Based on the assumption that five air changes are required between procedures, a standard operating theatre with 20 air changes per hour would need a 15-minute clearance time. Laminar flow theatre ventilation systems can have a much higher number of air changes per hour, meaning a shorter time is required between procedures.

It is up to each health provider to decide on its own policy in terms of what air change frequency is acceptable for the safe clearance of aerosols, based on their known air exchange rates in clinical areas. While typical ranges for different types of facilities are available, using estimates rather than hard data can be connected with risk.

In addition, for Covid-positive patients or patients whose Covid status is unknown, negative pressure may be required to reduce the risk of infection outside the theatre environment.

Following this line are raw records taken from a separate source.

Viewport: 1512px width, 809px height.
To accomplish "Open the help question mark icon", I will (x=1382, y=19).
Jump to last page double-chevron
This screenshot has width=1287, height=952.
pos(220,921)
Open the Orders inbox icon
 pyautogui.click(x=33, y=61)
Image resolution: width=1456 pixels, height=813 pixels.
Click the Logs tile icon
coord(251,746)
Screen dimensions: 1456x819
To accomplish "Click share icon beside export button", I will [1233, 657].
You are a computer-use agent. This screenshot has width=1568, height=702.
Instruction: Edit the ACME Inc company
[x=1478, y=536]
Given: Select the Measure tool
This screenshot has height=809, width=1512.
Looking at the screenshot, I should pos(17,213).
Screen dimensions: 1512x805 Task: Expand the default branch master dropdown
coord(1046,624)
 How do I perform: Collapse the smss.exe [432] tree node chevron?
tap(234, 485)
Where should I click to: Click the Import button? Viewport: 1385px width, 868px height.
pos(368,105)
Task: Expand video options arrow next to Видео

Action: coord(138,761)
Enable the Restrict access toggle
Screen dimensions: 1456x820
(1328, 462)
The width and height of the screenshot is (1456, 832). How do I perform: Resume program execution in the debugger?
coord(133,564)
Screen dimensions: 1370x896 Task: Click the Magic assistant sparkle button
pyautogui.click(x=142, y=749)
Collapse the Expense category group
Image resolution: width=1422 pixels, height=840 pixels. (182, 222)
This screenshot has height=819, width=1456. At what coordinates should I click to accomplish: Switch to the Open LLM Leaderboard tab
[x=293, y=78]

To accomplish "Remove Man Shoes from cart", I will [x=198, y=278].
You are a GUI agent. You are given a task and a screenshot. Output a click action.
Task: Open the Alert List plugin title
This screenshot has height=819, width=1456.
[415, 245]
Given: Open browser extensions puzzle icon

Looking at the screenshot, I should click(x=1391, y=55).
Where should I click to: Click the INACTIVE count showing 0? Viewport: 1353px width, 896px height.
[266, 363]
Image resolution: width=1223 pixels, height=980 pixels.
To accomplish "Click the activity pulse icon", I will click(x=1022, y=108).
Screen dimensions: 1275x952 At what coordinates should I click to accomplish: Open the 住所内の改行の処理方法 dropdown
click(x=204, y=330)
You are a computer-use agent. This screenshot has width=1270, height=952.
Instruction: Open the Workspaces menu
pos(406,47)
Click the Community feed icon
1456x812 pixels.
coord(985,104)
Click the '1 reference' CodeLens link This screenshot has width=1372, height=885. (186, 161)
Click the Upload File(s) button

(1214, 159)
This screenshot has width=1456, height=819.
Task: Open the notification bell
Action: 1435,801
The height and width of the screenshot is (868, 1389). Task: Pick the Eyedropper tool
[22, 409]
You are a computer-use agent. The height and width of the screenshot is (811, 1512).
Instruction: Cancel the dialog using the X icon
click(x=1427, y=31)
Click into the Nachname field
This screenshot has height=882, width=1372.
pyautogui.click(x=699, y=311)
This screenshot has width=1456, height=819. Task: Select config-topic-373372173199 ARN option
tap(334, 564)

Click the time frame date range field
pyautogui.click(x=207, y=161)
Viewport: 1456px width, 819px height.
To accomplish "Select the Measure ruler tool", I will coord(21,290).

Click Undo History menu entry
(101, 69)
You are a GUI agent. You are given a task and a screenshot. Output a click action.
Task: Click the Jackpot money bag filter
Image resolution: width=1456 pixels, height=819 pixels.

Improving theatre turnaround times

Regardless of the number of air changes a hospital has between procedures, there is no doubt that the policy each hospital decides on can have substantial implications on theatre productivity levels. A reduction in the time taken for each air change, and therefore theatre waiting times, can lead to effectiveness gains and directly impact how many patients can be treated in one day.

The higher the airflows and the number of air changes an hour that are possible in a room or theatre, the faster aerosols can be cleared, and the quicker the patient turnaround times can be.  Although the difference and the time saved in between each procedure may seem small, it can make a substantial difference over the number of procedures undertaken in a day or a week, ultimately reducing patient waiting times for planned surgical and diagnostic procedures.

Mobile and modular operating theatres represent highly controlled environments, which facilitates the calculation of the number of air changes required in each case. As well as adding capacity to help reduce waiting lists, these units can in some cases offer a higher number of air changes per hour than a hospital’s internal facilities, increasing throughput even further.

Vanguard’s mobile operating theatres and endoscopy suites offer HEPA-filtered environmental air with up to 30 fresh air changes per hour passing over the patient, while a mobile laminar flow theatre can perform up to 60 air changes per hour in the theatre room.

Further information is available in ‘Managing theatre processes for planned surgery between COVID-19 surges’, a joint guidance document by The Faculty of Intensive Care Medicine, the Intensive care Society, the Association of Anaesthetists and the Royal College of Anaesthetists, also endorsed by the Royal College of Surgeons of England.

The Royal College of Surgeons of England, the Association of Laparoscopic Surgeons of Great Britain & Ireland and an intercollegiate group of surgical organisations have also published guidance documents on surgical aspects of planned pathways and patient management during Covid-19.